# WHAT TO WORK ON
When a line below contains the string "Task", show that line.

# Collected data entries
Content starts

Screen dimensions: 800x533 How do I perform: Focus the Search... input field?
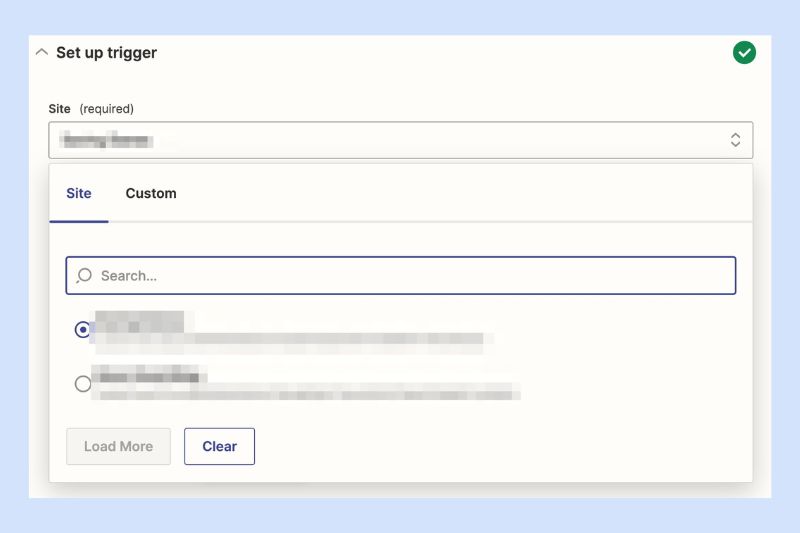click(401, 275)
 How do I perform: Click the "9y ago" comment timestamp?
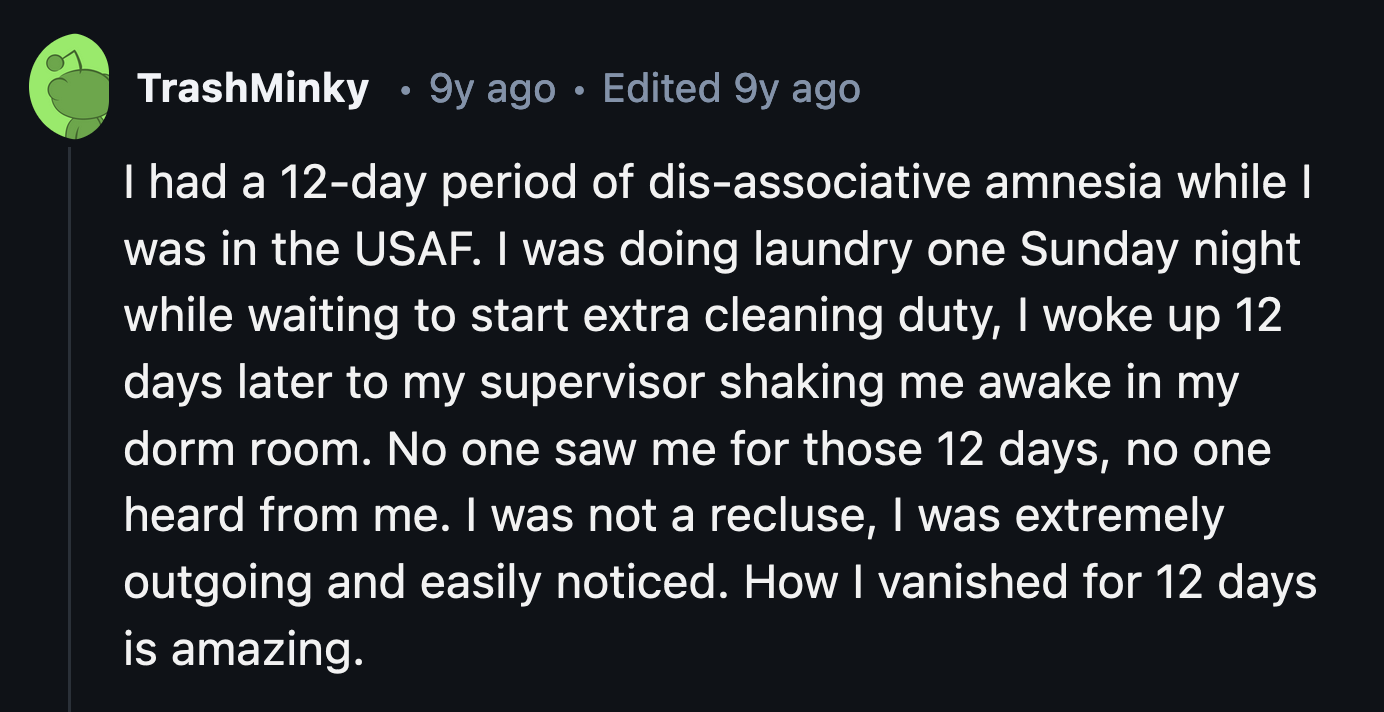(491, 89)
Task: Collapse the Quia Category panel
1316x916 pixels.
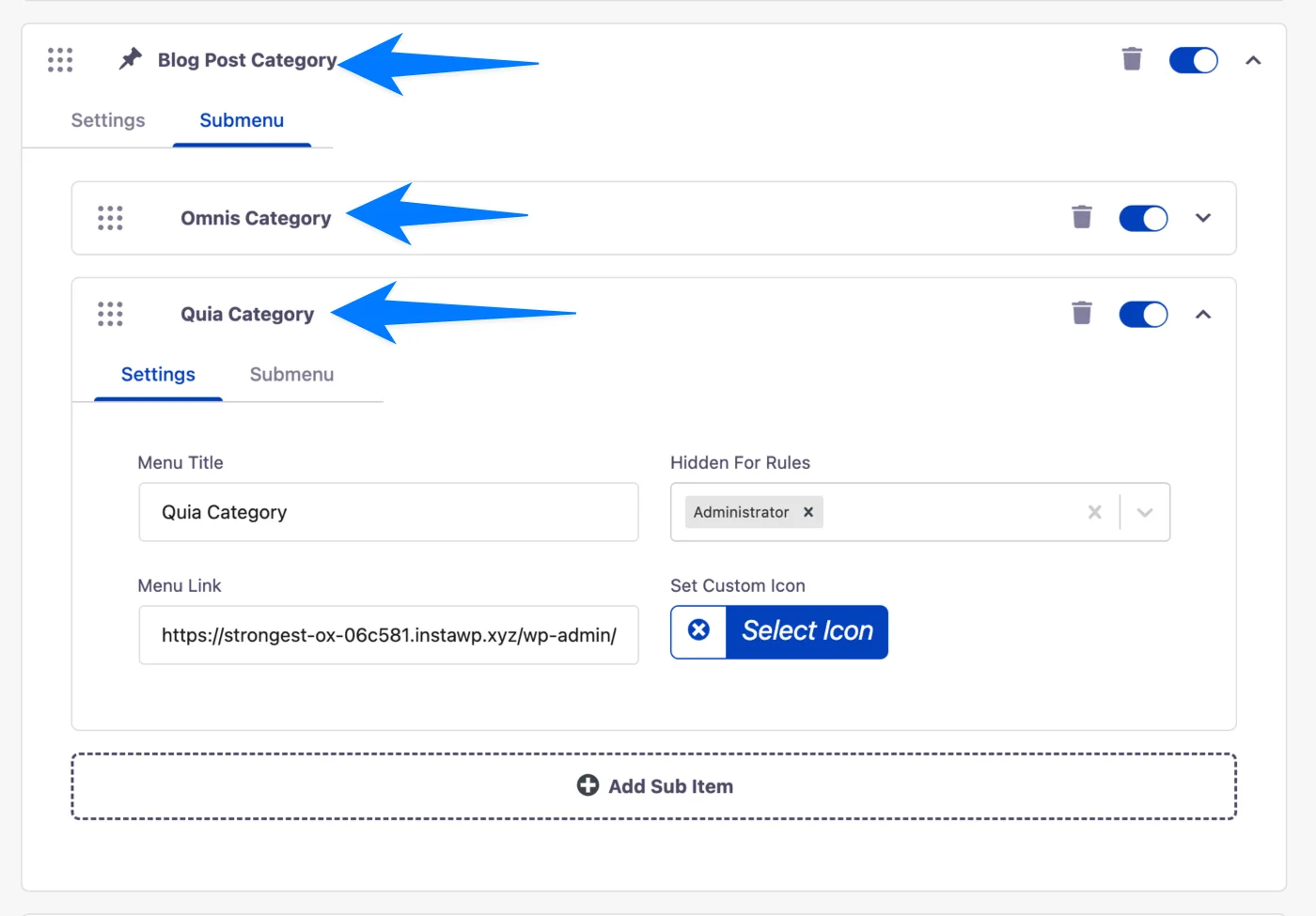Action: coord(1202,313)
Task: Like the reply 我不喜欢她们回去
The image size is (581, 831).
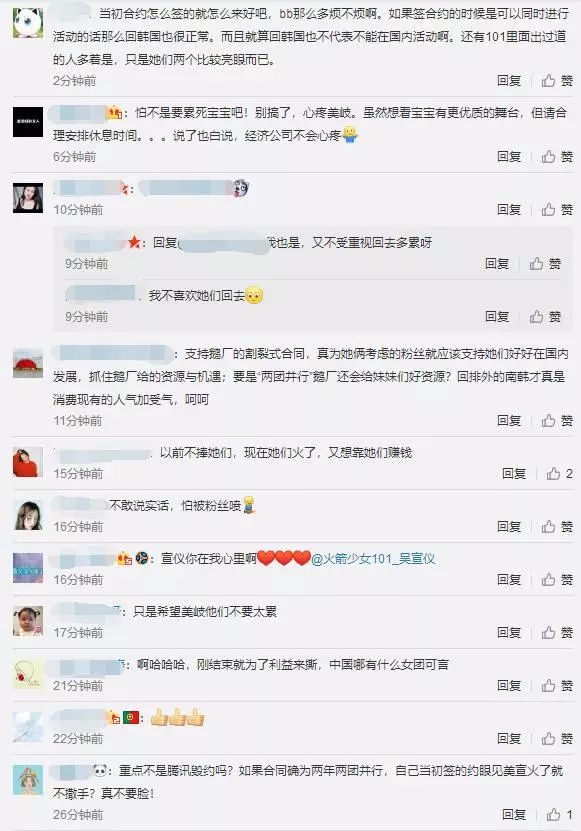Action: point(545,316)
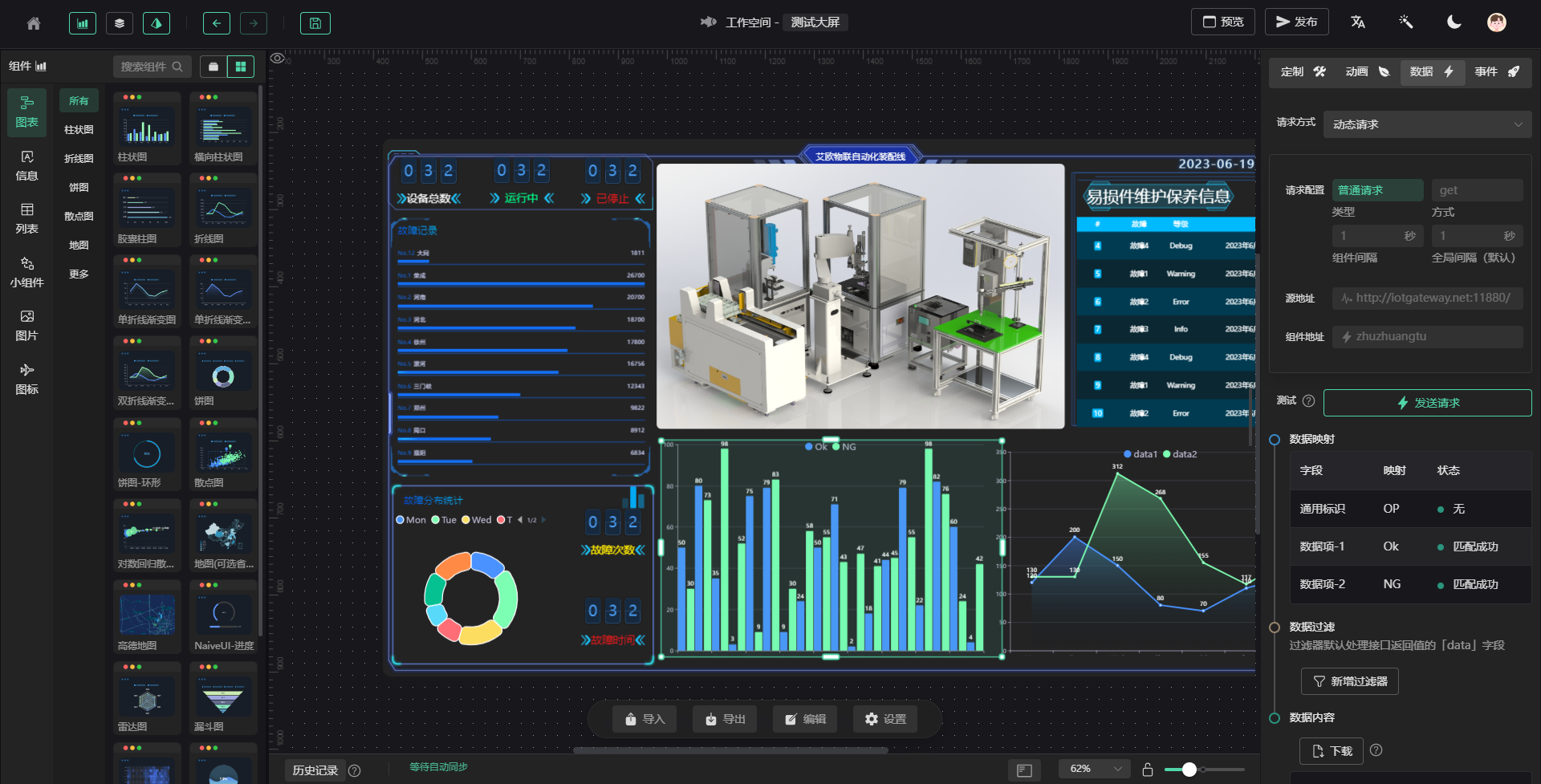Select the 折线图 chart category
This screenshot has height=784, width=1541.
79,159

Content ends

# ANSWER BELOW
Task: Collapse the Quia Category panel
Task: Like the reply 我不喜欢她们回去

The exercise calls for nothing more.